Enhanced reduced representation bisulfite sequencing data (ERRBS) from Adelman et al. [57] was used to calculate DNA methylation variability by computing variance per CpG site in HSC-enriched lineage-negative (Lin − CD34 + CD38 −) samples across the eight male donors. To address the issue of data sparsity, a maximum quantile threshold of 0.005 was established for missing values per site. Any sites that surpassed this threshold were removed. For each ENCODE TFBS, the average of variances was calculated for all CpG sites overlapping with the respective regions.

scRNA-seq analyses

Publicly available scRNAseq datasets for human hematopoiesis [28], mouse gastrulation [30], and drosophila embryogenesis [55] were downloaded from the respective publications and analyzed using Seurat. Cell-to-cell transcriptional heterogeneity was calculated by computing pairwise Euclidean distances according to the methods of Hinohara et al. [19]. Developmental potential was calculated per cell using CytoTRACE [33] and assigned as a mean per cell type for downstream analyses. Transcriptional noise per gene was estimated using the coefficient of variation as previously described [58]. A list of PRC2-target genes used for comparison of transcriptional noise was obtained from Ben-Porath et al. [59].

scCHIP-seq analysis

scCHIP-seq counts matrices representing 50 kb non-overlapping bins of H3K27me3 from human breast cancer patient-derived xenograft cells that were sensitive or resistant to Capecitibine (HBCx-95 and HBCx-95-CapaR) were downloaded from GSE117309 and processed as described by Grosselin et al. [45]. Cells having a total number of unique reads in the upper percentile were removed as outliers, and genomic regions not represented in at least 1% of all cells were filtered out. Data corresponding to non-standard chromosomes and the Y chromosome were excluded. Cells with a total number of unique reads less than 1600 were removed. Counts matrices were binarized and cells from each condition were subsampled to select ten groups of 100 cells each for epiCHAOS calculation.
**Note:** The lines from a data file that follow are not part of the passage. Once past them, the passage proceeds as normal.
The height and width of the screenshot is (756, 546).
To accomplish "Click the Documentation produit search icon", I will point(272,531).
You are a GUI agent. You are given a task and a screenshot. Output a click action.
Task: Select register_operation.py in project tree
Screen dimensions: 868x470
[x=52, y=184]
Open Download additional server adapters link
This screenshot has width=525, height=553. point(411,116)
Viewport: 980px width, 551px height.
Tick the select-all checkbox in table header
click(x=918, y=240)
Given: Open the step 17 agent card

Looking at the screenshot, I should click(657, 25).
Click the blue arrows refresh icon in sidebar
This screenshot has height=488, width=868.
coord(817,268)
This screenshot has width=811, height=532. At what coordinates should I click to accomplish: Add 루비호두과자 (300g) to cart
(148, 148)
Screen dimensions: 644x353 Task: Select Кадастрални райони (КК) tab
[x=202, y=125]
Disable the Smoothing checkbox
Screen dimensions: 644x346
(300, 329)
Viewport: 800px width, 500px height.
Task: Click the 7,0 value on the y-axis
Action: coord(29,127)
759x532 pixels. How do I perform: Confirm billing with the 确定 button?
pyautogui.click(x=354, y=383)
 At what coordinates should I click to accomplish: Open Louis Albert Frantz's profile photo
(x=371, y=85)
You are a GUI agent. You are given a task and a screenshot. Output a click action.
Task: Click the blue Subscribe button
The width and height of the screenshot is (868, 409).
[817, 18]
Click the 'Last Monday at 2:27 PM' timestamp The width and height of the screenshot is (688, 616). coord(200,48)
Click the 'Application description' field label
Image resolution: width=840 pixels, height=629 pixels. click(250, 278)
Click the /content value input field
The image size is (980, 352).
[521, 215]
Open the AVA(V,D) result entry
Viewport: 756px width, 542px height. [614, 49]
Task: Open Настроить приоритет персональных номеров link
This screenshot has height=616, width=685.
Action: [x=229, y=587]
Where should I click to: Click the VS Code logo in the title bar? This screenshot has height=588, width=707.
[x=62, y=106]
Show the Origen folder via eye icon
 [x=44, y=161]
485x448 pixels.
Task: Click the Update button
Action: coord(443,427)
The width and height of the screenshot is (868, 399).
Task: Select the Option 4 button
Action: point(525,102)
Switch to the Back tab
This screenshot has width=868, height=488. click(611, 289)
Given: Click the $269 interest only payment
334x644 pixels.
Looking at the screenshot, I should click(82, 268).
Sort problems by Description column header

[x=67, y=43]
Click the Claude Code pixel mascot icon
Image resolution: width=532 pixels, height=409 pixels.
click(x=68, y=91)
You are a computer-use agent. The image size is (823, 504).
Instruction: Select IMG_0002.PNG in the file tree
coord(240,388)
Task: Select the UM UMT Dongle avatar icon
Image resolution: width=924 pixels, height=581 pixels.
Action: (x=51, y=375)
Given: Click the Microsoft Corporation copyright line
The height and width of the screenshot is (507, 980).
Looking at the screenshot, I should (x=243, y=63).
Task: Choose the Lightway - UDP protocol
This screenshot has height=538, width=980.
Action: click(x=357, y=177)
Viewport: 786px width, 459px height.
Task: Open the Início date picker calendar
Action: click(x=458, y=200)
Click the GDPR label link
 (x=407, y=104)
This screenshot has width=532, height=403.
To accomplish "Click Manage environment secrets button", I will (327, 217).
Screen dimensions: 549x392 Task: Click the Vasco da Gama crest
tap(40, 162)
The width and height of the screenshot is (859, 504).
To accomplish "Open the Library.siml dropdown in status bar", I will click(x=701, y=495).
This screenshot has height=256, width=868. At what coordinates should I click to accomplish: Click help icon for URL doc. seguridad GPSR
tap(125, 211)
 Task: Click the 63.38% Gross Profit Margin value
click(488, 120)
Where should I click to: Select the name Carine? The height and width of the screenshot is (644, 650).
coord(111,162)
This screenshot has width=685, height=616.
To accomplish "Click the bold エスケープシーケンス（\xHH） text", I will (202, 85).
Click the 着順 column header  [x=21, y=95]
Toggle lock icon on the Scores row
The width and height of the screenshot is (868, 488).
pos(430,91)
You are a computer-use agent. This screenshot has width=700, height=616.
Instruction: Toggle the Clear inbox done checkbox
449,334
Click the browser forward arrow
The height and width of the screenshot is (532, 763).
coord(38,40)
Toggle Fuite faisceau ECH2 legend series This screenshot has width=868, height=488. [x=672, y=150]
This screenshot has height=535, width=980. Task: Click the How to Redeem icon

scNMT-seq and scTAM-seq analysis

scNMT-seq DNA methylation and ATAC data from mouse gastrulation [42], summarized across promoters, gene bodies, and CpG islands, were accessed using the SingleCellMultiModal R package. scTAM-seq data from mouse hematopoiesis were obtained from Scherer et al. [44], downloaded from https://figshare.com/ndownloader/files/42479346, and analyzed using Seurat.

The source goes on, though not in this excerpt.